__DIRECTIONS FOR THIS TASK__. All that is wanted is the line with "The image size is (960, 639)." and each line after it to the end of the data below, set down exactly and without pictures.

(THE INPUT)

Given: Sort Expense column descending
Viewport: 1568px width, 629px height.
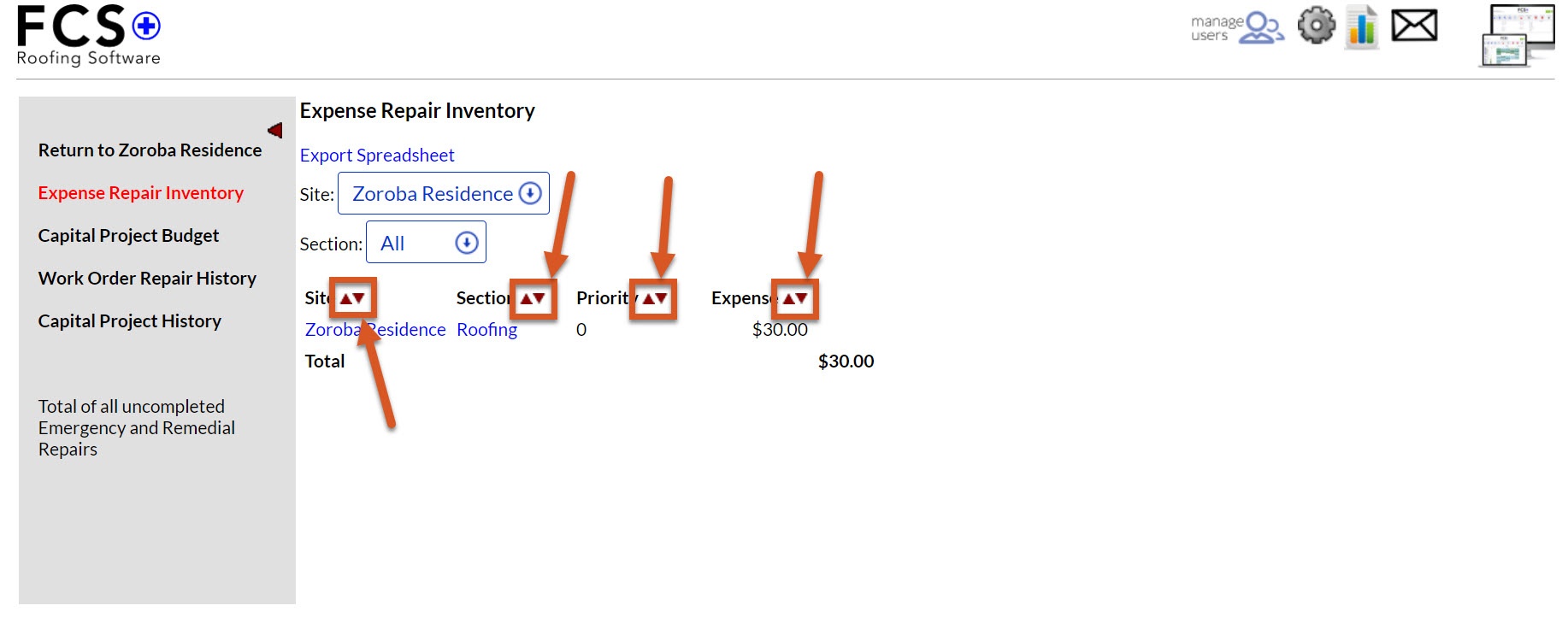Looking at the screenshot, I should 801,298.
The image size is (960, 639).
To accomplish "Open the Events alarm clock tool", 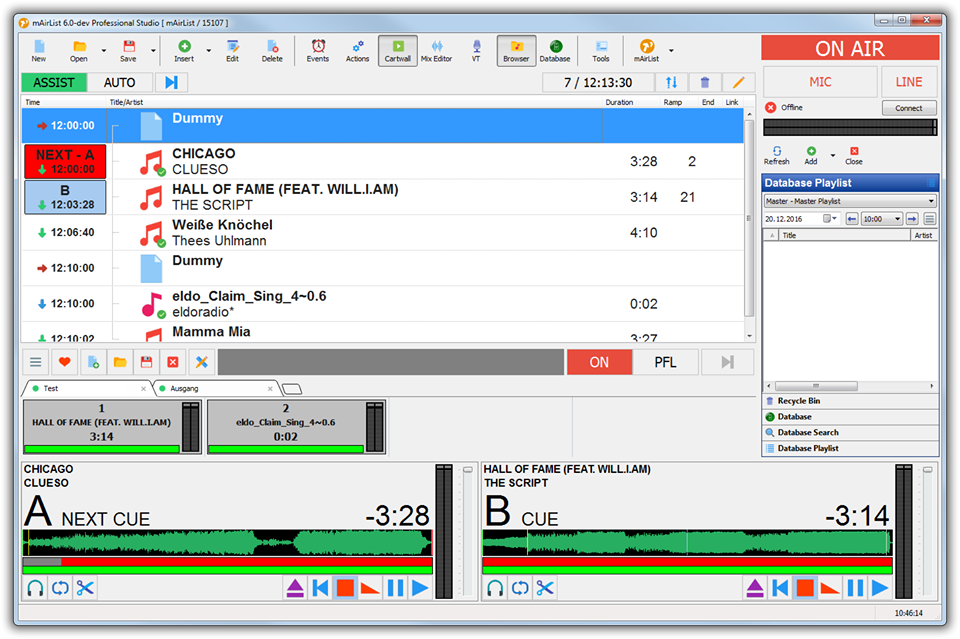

(End THE INPUT)

__WRITTEN REPLY__.
The image size is (960, 639).
To accomplish "Open the Events alarm clock tool", 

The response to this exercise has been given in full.